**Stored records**
————
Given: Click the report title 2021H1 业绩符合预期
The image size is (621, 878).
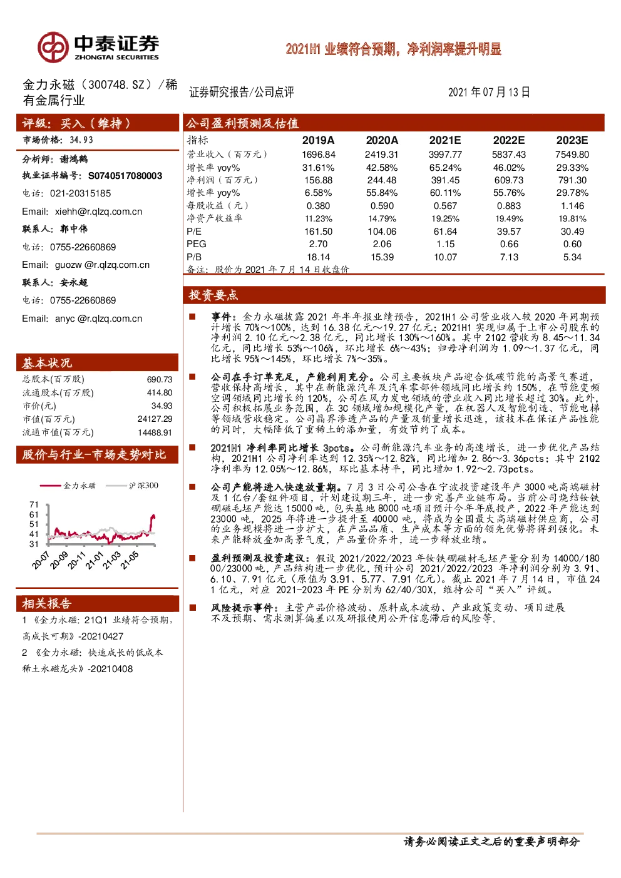Looking at the screenshot, I should click(394, 49).
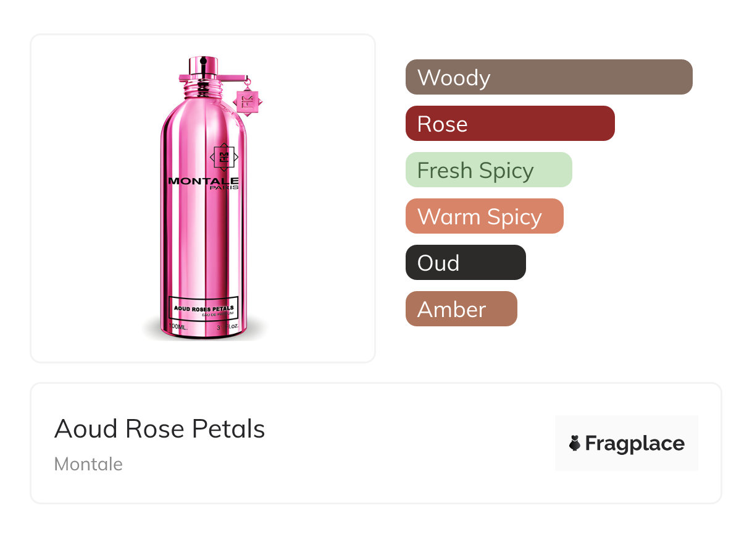The image size is (752, 534).
Task: Select the dark red Rose accord bar
Action: point(510,124)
————
**TASK TO CARRY OUT**
Repeat the entries exactly as they are given, leaving out each image.

**YOUR RESPONSE**
Given: Click the report title 2021H1 业绩符合预期
The image size is (621, 878).
Looking at the screenshot, I should click(394, 49).
The image size is (752, 534).
Task: Select the dark red Rose accord bar
Action: point(510,124)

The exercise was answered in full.